#### SOURCE RECORDS ####

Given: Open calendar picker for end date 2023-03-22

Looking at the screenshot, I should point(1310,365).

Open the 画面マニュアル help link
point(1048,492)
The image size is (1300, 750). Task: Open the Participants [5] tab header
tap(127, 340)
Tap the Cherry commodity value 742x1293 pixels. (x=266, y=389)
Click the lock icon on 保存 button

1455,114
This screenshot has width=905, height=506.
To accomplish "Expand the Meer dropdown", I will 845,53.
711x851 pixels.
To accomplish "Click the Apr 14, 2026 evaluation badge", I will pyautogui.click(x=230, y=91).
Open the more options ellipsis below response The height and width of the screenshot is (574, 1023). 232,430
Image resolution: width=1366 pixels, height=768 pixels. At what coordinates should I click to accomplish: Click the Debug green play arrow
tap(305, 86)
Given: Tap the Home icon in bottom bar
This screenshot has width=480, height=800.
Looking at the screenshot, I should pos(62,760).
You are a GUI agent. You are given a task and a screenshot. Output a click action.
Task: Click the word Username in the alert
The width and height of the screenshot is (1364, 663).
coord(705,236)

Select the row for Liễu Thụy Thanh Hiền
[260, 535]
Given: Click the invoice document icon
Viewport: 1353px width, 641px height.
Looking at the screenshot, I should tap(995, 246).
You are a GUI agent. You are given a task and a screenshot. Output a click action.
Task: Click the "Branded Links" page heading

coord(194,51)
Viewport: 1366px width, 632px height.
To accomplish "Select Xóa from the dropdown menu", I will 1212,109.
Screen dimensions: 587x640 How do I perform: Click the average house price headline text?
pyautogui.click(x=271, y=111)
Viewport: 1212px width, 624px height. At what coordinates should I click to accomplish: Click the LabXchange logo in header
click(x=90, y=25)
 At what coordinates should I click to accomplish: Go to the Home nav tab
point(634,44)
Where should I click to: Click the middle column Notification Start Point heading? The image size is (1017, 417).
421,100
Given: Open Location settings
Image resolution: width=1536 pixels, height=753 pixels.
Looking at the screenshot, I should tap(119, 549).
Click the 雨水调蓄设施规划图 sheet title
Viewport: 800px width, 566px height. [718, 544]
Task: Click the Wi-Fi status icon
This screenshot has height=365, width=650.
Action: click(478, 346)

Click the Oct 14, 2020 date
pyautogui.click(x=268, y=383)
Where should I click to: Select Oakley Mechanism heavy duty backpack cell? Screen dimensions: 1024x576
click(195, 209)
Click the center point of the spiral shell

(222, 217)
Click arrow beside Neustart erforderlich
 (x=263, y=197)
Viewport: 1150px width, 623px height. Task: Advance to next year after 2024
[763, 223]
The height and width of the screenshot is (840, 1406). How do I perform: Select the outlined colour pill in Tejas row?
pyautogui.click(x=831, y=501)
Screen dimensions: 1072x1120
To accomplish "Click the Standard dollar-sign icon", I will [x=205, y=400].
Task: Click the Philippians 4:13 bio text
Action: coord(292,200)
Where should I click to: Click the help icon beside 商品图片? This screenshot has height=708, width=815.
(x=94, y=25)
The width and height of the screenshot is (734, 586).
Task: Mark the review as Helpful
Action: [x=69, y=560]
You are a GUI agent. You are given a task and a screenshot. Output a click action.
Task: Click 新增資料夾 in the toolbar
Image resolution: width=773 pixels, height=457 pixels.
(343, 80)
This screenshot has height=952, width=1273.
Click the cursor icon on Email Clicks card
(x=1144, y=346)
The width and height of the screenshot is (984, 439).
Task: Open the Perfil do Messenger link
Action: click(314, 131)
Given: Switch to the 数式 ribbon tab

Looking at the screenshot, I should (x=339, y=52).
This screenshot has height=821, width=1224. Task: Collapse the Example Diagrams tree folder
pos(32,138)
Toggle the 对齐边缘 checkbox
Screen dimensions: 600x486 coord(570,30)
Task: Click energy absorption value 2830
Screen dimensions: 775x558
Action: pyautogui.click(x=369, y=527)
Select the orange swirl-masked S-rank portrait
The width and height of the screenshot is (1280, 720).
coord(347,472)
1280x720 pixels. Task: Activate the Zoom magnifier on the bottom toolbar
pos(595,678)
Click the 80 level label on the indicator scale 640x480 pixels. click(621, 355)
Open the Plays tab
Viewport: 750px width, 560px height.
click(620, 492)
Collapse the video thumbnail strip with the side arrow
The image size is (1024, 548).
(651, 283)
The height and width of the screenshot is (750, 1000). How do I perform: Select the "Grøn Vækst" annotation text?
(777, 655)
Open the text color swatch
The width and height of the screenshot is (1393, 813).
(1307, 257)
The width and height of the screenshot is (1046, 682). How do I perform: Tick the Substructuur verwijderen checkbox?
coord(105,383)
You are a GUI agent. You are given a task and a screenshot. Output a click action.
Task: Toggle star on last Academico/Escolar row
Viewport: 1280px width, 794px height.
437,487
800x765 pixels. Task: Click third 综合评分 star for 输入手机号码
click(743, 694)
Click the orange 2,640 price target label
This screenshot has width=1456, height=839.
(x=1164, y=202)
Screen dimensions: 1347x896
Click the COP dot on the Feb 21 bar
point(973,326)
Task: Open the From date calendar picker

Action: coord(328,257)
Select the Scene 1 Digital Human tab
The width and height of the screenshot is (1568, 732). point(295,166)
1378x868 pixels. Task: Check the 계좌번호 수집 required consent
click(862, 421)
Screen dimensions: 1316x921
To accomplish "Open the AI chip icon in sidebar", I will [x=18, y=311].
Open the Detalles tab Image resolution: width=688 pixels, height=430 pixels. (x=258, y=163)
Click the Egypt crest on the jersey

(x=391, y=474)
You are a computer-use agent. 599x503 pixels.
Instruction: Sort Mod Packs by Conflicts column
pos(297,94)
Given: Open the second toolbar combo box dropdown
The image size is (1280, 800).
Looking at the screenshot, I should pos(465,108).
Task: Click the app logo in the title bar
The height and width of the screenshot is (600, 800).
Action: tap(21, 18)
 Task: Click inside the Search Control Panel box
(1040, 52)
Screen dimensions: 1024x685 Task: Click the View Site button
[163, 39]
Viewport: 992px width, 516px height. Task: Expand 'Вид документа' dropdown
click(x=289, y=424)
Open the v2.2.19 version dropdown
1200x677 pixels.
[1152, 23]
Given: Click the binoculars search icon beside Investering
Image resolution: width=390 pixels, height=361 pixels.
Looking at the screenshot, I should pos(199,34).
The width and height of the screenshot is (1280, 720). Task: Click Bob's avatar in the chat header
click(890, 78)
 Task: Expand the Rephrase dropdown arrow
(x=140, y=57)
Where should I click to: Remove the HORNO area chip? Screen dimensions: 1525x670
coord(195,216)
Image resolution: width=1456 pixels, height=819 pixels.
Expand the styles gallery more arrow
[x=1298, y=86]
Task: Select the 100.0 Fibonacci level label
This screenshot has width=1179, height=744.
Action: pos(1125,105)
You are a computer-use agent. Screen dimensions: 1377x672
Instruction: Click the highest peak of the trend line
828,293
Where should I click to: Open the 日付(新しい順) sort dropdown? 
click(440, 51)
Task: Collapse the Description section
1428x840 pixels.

####

- [PROBLEM REQUIREMENTS]:
Set down, unchanged, the line that contains "Where should I click to: Open" together with every later line in the records, through the last one.

- [SOLUTION TO THE PROBLEM]:
Where should I click to: Open the 日付(新しい順) sort dropdown? 
click(440, 51)
Task: Collapse the Description section
1428x840 pixels.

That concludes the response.